Krzysztof Urbanski © Fred Jonny
Krzysztof Urbanski
© Fred Jonny

Le concert commence avec Roméo et Juliette, ouverture-fantaisie de Tchaïkovski (1870). Le lyrisme de son souffle mélodique lui a conféré une grande popularité au fil des ans. Alors que cette musique s’épanche assez naturellement, le chef Krzysztof Urbanski adopte une direction très maîtrisée, plutôt sage, en gardant les bras repliés près de son torse. La précision du son est impeccable, grâce à la grande qualité instrumentale de l’Orchestre Philharmonique de Radio France - notamment les pupitres de cordes, dont l’homogénéité se trouve amplifiée par l’acoustique ronde et moelleuse du lieu.

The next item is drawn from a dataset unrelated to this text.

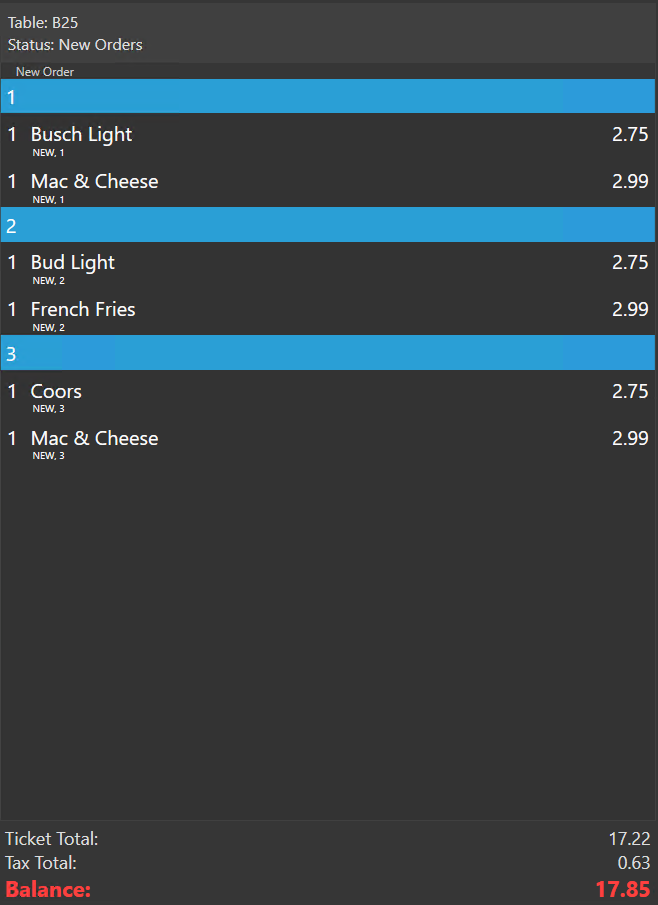Click the blue seat 1 header bar

tap(328, 97)
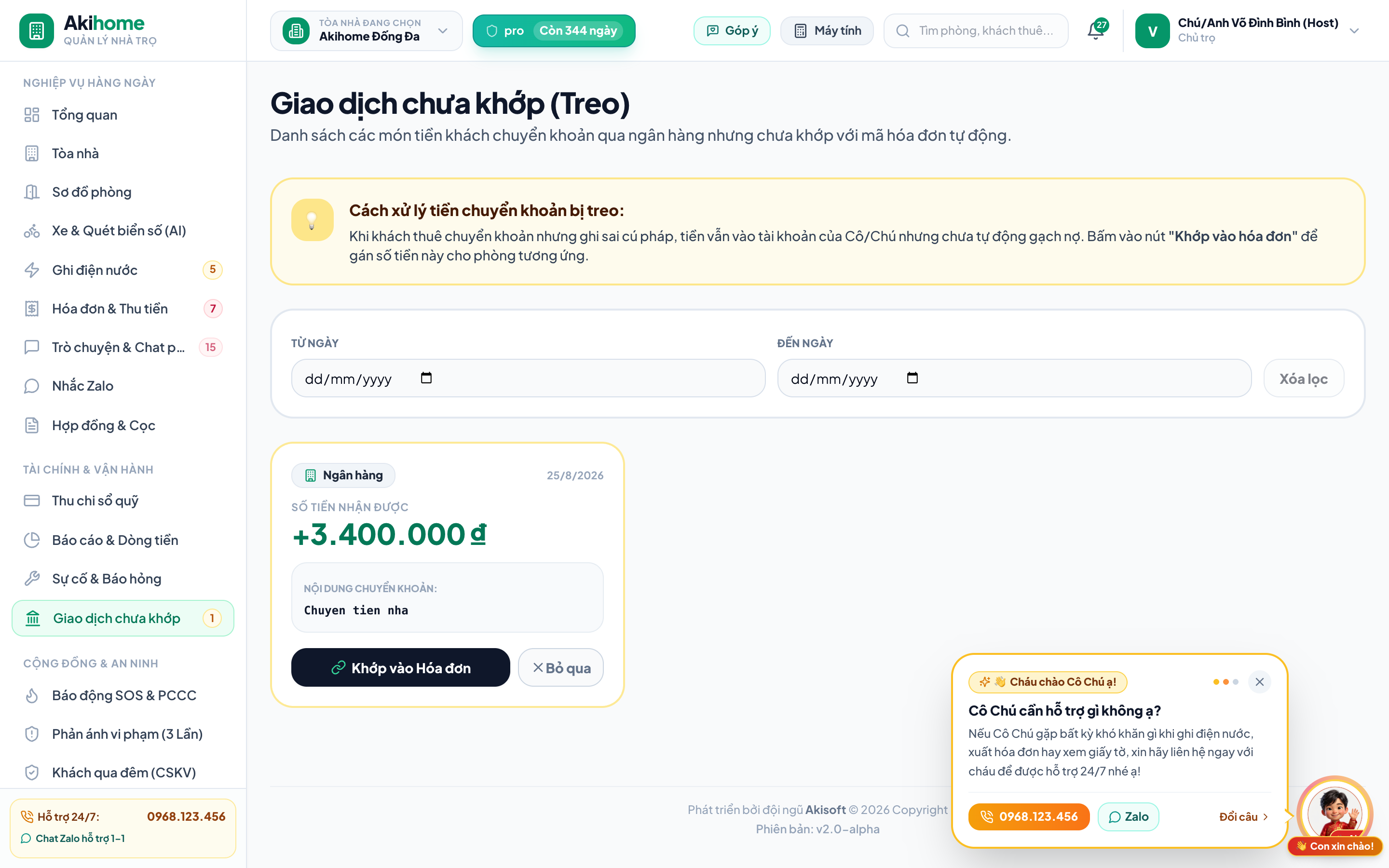
Task: Click the mascot avatar Con xin chào
Action: [x=1335, y=814]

On apprécie la qualité des différentes nuances, ainsi qu’une approche de l’œuvre pleine de délicatesse, ce qui confère au lyrisme évident des phrases une délicieuse élégance. L’interprétation est particulièrement appréciable parce qu’elle n’est jamais dans l’excès, mais toujours dans le raffinement. D’ailleurs, on entend à merveille les interventions de la harpe (ce qui n’est pas si fréquent, surtout avec un orchestre exploité à ce point). Cependant, le chef se montre dans l’ensemble trop discret, comme s’il manquait d’ampleur dans sa direction : rien d’autre ne fait défaut, et le résultat est par conséquent magnifique, mais il pourrait être encore plus splendide si chaque forte était mené à bout, chaque intention restituée avec une passion poignante.

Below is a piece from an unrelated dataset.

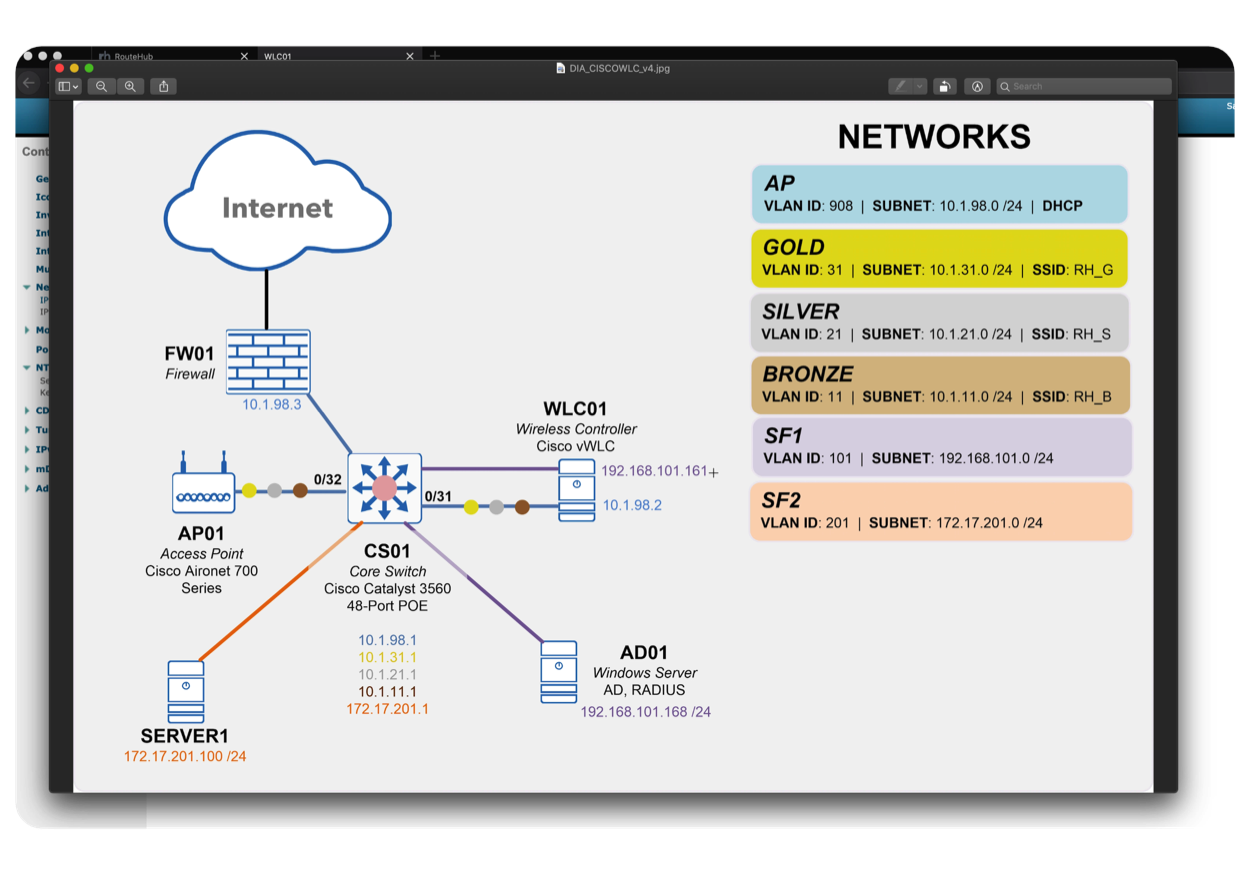
Task: Click the Zoom Out magnifier button
Action: tap(101, 87)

Nicholas Angelich arrive ensuite sur scène pour interpréter le Concerto n°5 de Prokofiev (1932), œuvre à l’écriture beaucoup plus complexe. Le jeu du pianiste est empli d’évidence, incroyable de sobriété, stupéfiant de charisme. Le concerto peut être décrit comme un véritable kaléidoscope : il est conçu en cinq mouvements, Allegro con brio (équivalent du premier mouvement rapide d’un concerto de forme classique), Moderato ben accentuato (ajout 1), Allegro con fuoco (ajout 2), Larghetto (équivalent du mouvement lent), et Vivo (équivalent du finale). Le problème d’une telle originalité est la difficulté pour l’orchestre et le soliste à jouer ensemble, surtout parce que le piano est quasi omniprésent et occupe une place assez atypique, entre paraphrase et commentaire. La coordination est satisfaisante, mais on ressent parfois à quel point elle est fastidieuse. Encore une fois, l’excellence de l’orchestre, et celle du pianiste comme on l’a mentionnée, sont indéniables ; le chef quant à lui n’est pas encore tout à fait à l’aise.

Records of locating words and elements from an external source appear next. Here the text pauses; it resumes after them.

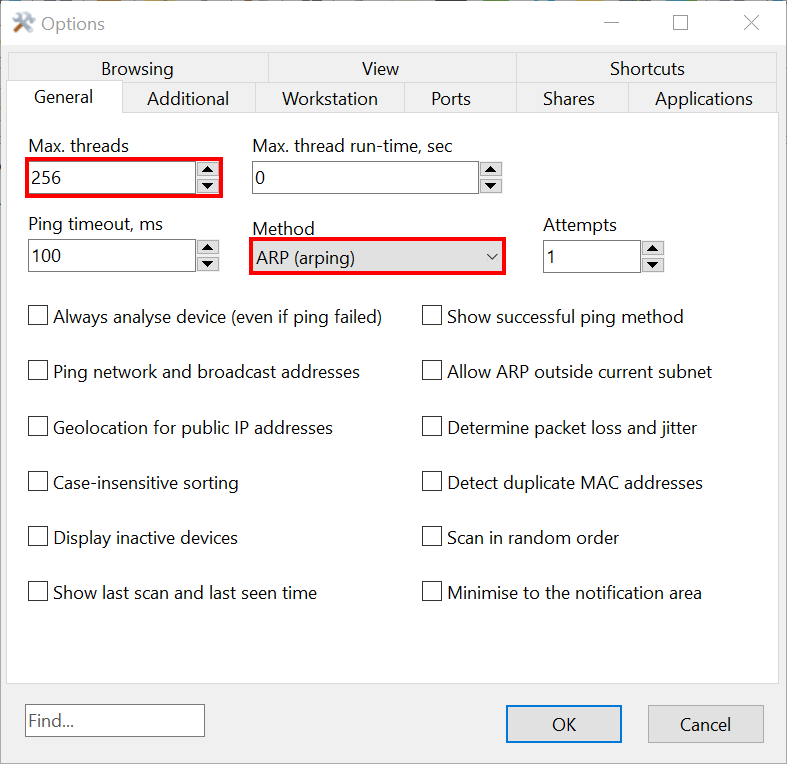Enable Minimise to the notification area
The height and width of the screenshot is (764, 787).
click(432, 592)
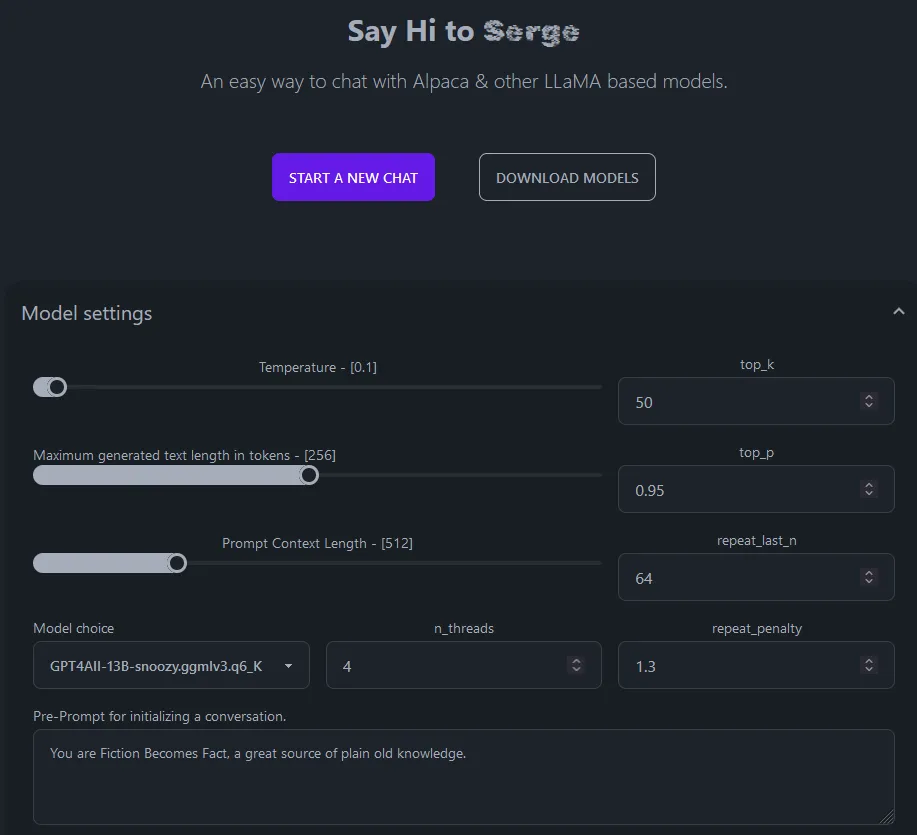Increment the top_k value using its up arrow
This screenshot has height=835, width=917.
(x=869, y=396)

Nicholas Angelich © S. de Bourgies
Nicholas Angelich
© S. de Bourgies

L’œuvre qui suit, en revanche, permet à tous les talents de s’exprimer pleinement : L’Oiseau de feu de Stravinsky (suite de 1945), peut-être parce qu’il s’agit d’une musique vraiment très connue et qu’elle arrive en seconde partie du concert, libère les énergies et les émotions. Les courbes mélodiques se déploient avec une intensité fascinante ; le contraste entre la première partie, tout en légèreté et en subtilité, et la seconde, volcanique et exaltée, s’inscrit dans une dynamique logique, bouleversante de spontanéité. L’orchestre réagit toujours aussi bien aux changements de rythmes, de tempi, d’atmosphères, ce qui crée un enchaînement de couleurs dont on ne se lasse pas une seule seconde. Un bravo plus spécifique s’impose à l’intention du pupitre de violoncelles, qui ne laisse pas indifférent… En résumé, cette soirée connaît une montée en puissance spectaculaire, qui permet de s’imprégner de cette extraordinaire musique russe avec de plus en plus d’intensité et d’intimité à mesure que s’égrènent les notes.